Идеальная жена писателя. Юля Варшавская о любовных сплетнях белой эмиграции

Иллюстрация Екатерина Балеевская/Spektr.Press Иллюстрация Екатерина Балеевская/Spektr. Press

8 ноября исполнилось 70 лет со дня смерти Ивана Бунина. В последние его минуты рядом с писателем была единственная женщина — Вера Муромцева-Бунина, его жена, соратница, переводчица, во многом — «няня» и секретарь. Но в течение жизни Нобелевского лауреата по литературе Вера редко была его единственной — о чём знала не только она, но и вся белая эмиграция. О том, сколько боли и сломанных женских судеб скрывалось за главной любовной сплетней той эпохи, мы сегодня и поговорим.

Начинались отношения ещё молодой Муромцевой и уже дважды разведённого Бунина вполне конвенционально для той эпохи: в 1906 году они познакомились на литературном вечере. Выяснилось, что 25-летняя Вера была не только красивой и образованной, но и амбициозной девушкой — мечтала заниматься наукой, серьёзно увлекалась химией и первое время бегала к писателю на свидания прямо из лаборатории. «Ему нравилось, что мои пальцы обожжены кислотами», — напишет она потом в дневниках.

«Вера Муромцева, очень красивая девушка с огромными светло-прозрачными, как бы хрустальными глазами, нежным цветом несколько бледного лица, слушательница Высших женских курсов Герье, неторопливая и основательная», — вспоминал её образ тех лет литератор Борис Зайцев. Иван Бунин, только что переживший развод с Анной Цакни и трагическую смерть их пятилетнего сына от скарлатины, тут же влюбился. Тем более, у новой избранницы было важное преимущество: Цакни не слишком нравилось творчество Бунина, за что он в переписке с друзьями обвинял её в недалёкости и всех смертных грехах со свойственным ему безжалостным сарказмом. Муромцева таких ошибок не делала — и сразу признала гения.

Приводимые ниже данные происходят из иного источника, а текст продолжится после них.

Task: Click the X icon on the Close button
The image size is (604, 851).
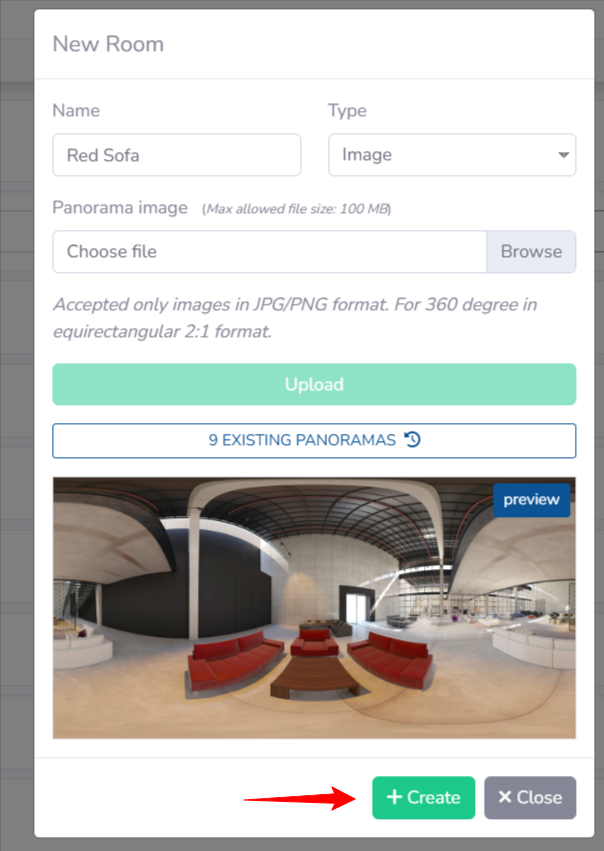Action: click(x=505, y=797)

А вот её семья не оценила жениха: Бунин, хотя и вышел из почтенной дворянской семьи, был очень беден, ведь его литературные труды пока не приносили достаточно денег. В 1903 году он получил свою первую Пушкинскую премию — высокую награду в мире литературы, но на его финансовое положение это почти не повлияло. Муромцева же происходила из старой дворянской профессорской семьи, которая жила в особняке на Большой Никитской: её дядя был председателем Первой Государственной Думы, а отец — членом Московской городской управы. Кроме того, формально писатель был ещё женат на Цакни, а значит, не мог предложить Вере официального замужества. В итоге они жили в гражданском браке до 1922 года.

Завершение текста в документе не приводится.